Sadness was the least labile, or fluctuating, of the day's reactions and that's not a surprise. Sorrow and, later, grief are slow-cooked emotions, ones we allow ourselves to experience most fully when the initial crisis has passed and the loss we've experienced settles in to stay. On 9/11, this pattern was manifestly in evidence; indeed, in the first hour after the attack, sadness-related words actually fell, going from a little over 0.5% of the total material to just 0.25%. The number knocked around in that range all day, rising slightly after 2:49 p.m., when Mayor Rudy Giuliani memorably said that the eventual body count would probably be "more than any of us can bear." It rose again at 7:45 p.m. with the first detailed reports of the firefighters who were killed at the scene, and peaked at about 1% of the total word count at 10:45 p.m. — perhaps as the emotional fatigue of the day set in, and perhaps as details were revealed that made the deaths seem avoidable, particularly the news that the hijackers had been armed only with box cutters.

Anxiety was a different story. Unlike sadness, anxiety is a sort of flash-paper emotion, quick to ignite and quick to subside once some kind of reassurance is made available.

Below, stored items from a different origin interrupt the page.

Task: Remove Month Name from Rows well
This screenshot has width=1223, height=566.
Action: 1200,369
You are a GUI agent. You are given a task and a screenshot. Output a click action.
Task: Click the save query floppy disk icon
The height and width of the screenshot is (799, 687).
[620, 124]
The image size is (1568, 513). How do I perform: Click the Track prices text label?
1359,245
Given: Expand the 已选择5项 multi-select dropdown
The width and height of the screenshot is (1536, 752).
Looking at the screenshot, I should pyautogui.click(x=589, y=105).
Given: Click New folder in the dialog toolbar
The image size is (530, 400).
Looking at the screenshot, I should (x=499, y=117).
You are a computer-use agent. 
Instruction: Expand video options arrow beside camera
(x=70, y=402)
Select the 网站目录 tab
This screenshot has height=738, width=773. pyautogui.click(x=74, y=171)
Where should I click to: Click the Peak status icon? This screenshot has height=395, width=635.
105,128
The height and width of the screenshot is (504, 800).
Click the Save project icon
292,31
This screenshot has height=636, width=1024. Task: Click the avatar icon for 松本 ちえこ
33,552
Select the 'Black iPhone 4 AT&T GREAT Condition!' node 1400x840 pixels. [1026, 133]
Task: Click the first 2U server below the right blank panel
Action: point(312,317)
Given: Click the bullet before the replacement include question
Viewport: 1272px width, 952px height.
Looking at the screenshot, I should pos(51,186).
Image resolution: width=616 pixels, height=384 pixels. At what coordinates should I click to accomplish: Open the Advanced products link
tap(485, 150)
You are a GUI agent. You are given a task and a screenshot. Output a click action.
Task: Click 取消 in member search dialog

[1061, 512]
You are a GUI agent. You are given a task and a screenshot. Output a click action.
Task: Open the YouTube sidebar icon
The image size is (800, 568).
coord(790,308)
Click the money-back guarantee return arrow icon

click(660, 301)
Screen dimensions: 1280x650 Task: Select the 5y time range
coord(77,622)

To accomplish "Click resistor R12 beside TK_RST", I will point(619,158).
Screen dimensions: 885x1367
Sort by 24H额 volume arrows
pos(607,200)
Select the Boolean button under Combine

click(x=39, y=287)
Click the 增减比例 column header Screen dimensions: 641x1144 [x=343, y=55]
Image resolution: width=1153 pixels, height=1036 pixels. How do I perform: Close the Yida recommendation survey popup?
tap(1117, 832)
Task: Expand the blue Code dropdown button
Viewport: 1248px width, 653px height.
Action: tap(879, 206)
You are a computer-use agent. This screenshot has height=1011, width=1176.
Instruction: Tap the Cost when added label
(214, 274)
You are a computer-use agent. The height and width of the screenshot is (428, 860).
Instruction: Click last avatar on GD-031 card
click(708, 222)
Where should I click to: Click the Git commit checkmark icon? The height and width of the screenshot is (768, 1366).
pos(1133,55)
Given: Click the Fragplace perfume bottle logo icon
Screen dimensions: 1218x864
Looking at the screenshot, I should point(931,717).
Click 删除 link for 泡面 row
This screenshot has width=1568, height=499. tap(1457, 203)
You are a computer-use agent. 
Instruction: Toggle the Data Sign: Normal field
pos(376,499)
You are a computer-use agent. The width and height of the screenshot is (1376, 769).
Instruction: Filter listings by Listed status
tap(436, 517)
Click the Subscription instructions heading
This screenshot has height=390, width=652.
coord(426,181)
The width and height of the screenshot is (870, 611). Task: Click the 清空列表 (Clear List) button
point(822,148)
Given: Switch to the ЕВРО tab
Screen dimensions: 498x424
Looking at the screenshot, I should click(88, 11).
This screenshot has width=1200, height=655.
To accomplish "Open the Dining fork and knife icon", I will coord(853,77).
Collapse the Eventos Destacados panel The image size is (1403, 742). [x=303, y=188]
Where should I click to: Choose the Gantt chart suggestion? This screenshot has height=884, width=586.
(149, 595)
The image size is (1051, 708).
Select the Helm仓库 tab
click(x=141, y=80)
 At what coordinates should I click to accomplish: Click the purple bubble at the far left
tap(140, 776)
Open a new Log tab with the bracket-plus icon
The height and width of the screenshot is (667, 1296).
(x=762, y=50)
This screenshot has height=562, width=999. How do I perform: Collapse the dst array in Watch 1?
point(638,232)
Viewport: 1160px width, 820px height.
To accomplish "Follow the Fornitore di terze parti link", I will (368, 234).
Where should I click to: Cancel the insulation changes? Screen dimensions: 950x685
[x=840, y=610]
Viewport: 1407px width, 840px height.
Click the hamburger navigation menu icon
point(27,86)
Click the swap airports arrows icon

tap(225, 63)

Again and again throughout the day, anxiety rose and fell, spiking at 10:05 a.m., when the South Tower fell; at 11:26 a.m., when United Airlines reported the crash of the fourth hijacked jet in Pennsylvania; at 4:00 p.m., when Osama bin Laden was first widely cited as the likely author of the attacks; and at 8:30 p.m., when President George W. Bush addressed the nation, confirming that "thousands of lives were suddenly ended by evil." But Bush's speech, like all the other trigger events, was followed by a quick return to baseline levels of anxiety. For this, the media, the Web and the tendency of people to pass the word of anything they've learned all get credit.

"The immediate recovery from anxiety," the researchers wrote, "might be explained by the lessening of uncertainty shortly after each event, as the result of the spread of information."

When it came to anger, there was no return to baseline, and in some ways — as evidenced by the recent rage over the proposal to build an Islamic community center near Ground Zero — there never has been. On Sept. 11, anger began in a statistical trough, representing around 0.25% of the total words in the text at 8:45 a.m. It climbed throughout the day, cresting near 2.5% at the end of the study period — about six times greater, on average, than sadness or anxiety, and nearly 10 times greater than it was just after the attacks. Almost any news stoked the national outrage, though both presidential addresses (the first occurred at 1:04 p.m.) did cool tempers — briefly.

"President Bush's speeches, which can be interpreted as a vicarious acting out of people's anger, led only to a temporary pause in the increase of anger," the researchers wrote. "Instead, anger accumulated over the course of the day."

The results of the study, the German team stresses, offer more than just a new perspective on an exhaustively lived and relived day. Rather, the data can be helpful in understanding how human emotions are generated and resolved, and how any society can best cope with those feelings — particularly anger. "On the one hand," conclude the scientists, "anger might have been helpful for regaining a sense of control over the tide of events ... On the other hand, anger is known to predict moral outrage and a desire for vengeance, which — once aroused — seem to require an outlet."

That may be worth remembering on a national level, as American troops remain bogged down in Afghanistan and American combat forces only now quit Iraq. It may be worth remembering on an individual level too, as a Muslim cab driver in New York City begins to heal following last week's knife attack by an Islam-hating passenger. We can do little about the anger, anxiety and grief we feel after an event like 9/11. We can do much, however, to determine how we respond to those feelings.